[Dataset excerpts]
■ ■ ■ ■ ■
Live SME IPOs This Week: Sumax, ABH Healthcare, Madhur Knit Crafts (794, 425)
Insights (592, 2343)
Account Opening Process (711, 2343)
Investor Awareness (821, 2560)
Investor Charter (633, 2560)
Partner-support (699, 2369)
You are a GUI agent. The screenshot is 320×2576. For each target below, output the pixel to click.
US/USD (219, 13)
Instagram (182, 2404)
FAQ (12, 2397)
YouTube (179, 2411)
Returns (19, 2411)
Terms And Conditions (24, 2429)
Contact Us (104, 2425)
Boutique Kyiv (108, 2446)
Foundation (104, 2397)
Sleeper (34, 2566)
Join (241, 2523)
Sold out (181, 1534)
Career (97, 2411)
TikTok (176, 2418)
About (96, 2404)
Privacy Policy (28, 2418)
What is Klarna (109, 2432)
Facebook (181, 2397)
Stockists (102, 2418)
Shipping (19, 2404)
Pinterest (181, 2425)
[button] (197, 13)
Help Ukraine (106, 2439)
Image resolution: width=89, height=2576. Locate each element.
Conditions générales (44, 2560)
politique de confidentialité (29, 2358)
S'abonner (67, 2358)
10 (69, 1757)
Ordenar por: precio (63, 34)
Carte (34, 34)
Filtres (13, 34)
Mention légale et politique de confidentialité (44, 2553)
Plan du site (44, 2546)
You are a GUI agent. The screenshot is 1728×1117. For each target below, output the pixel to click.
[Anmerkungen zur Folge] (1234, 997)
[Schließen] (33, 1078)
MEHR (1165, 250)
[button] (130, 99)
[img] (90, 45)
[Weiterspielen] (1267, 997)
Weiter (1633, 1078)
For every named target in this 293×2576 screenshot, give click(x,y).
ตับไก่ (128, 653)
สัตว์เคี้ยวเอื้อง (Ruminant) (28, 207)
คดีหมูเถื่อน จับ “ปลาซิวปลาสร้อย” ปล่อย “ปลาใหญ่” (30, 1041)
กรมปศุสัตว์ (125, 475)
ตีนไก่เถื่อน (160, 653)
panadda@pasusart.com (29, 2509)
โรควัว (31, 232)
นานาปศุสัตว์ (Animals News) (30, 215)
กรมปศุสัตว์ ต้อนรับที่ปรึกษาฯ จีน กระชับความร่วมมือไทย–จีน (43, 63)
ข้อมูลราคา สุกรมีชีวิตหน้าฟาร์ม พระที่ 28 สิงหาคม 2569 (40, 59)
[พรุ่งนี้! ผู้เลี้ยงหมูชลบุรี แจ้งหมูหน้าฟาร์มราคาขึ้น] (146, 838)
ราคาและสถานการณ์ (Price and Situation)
■ ■ ■ ■ ■
**TASK DIRECTIONS**
Could you please reproduce each record exactly, leaving nothing out?

**YOUR SOLUTION**
Live SME IPOs This Week: Sumax, ABH Healthcare, Madhur Knit Crafts (794, 425)
Insights (592, 2343)
Account Opening Process (711, 2343)
Investor Awareness (821, 2560)
Investor Charter (633, 2560)
Partner-support (699, 2369)
You are a GUI agent. The screenshot is 320×2576. For each target below, output the pixel to click.
US/USD (219, 13)
Instagram (182, 2404)
FAQ (12, 2397)
YouTube (179, 2411)
Returns (19, 2411)
Terms And Conditions (24, 2429)
Contact Us (104, 2425)
Boutique Kyiv (108, 2446)
Foundation (104, 2397)
Sleeper (34, 2566)
Join (241, 2523)
Sold out (181, 1534)
Career (97, 2411)
TikTok (176, 2418)
About (96, 2404)
Privacy Policy (28, 2418)
What is Klarna (109, 2432)
Facebook (181, 2397)
Stockists (102, 2418)
Shipping (19, 2404)
Pinterest (181, 2425)
[button] (197, 13)
Help Ukraine (106, 2439)
Image resolution: width=89, height=2576. Locate each element.
Conditions générales (44, 2560)
politique de confidentialité (29, 2358)
S'abonner (67, 2358)
10 (69, 1757)
Ordenar por: precio (63, 34)
Carte (34, 34)
Filtres (13, 34)
Mention légale et politique de confidentialité (44, 2553)
Plan du site (44, 2546)
You are a GUI agent. The screenshot is 1728×1117. For each target below, output the pixel to click.
[Anmerkungen zur Folge] (1234, 997)
[Schließen] (33, 1078)
MEHR (1165, 250)
[button] (130, 99)
[img] (90, 45)
[Weiterspielen] (1267, 997)
Weiter (1633, 1078)
For every named target in this 293×2576 screenshot, give click(x,y).
ตับไก่ (128, 653)
สัตว์เคี้ยวเอื้อง (Ruminant) (28, 207)
คดีหมูเถื่อน จับ “ปลาซิวปลาสร้อย” ปล่อย “ปลาใหญ่” (30, 1041)
กรมปศุสัตว์ (125, 475)
ตีนไก่เถื่อน (160, 653)
panadda@pasusart.com (29, 2509)
โรควัว (31, 232)
นานาปศุสัตว์ (Animals News) (30, 215)
กรมปศุสัตว์ ต้อนรับที่ปรึกษาฯ จีน กระชับความร่วมมือไทย–จีน (43, 63)
ข้อมูลราคา สุกรมีชีวิตหน้าฟาร์ม พระที่ 28 สิงหาคม 2569 (40, 59)
[พรุ่งนี้! ผู้เลี้ยงหมูชลบุรี แจ้งหมูหน้าฟาร์มราคาขึ้น] (146, 838)
ราคาและสถานการณ์ (Price and Situation)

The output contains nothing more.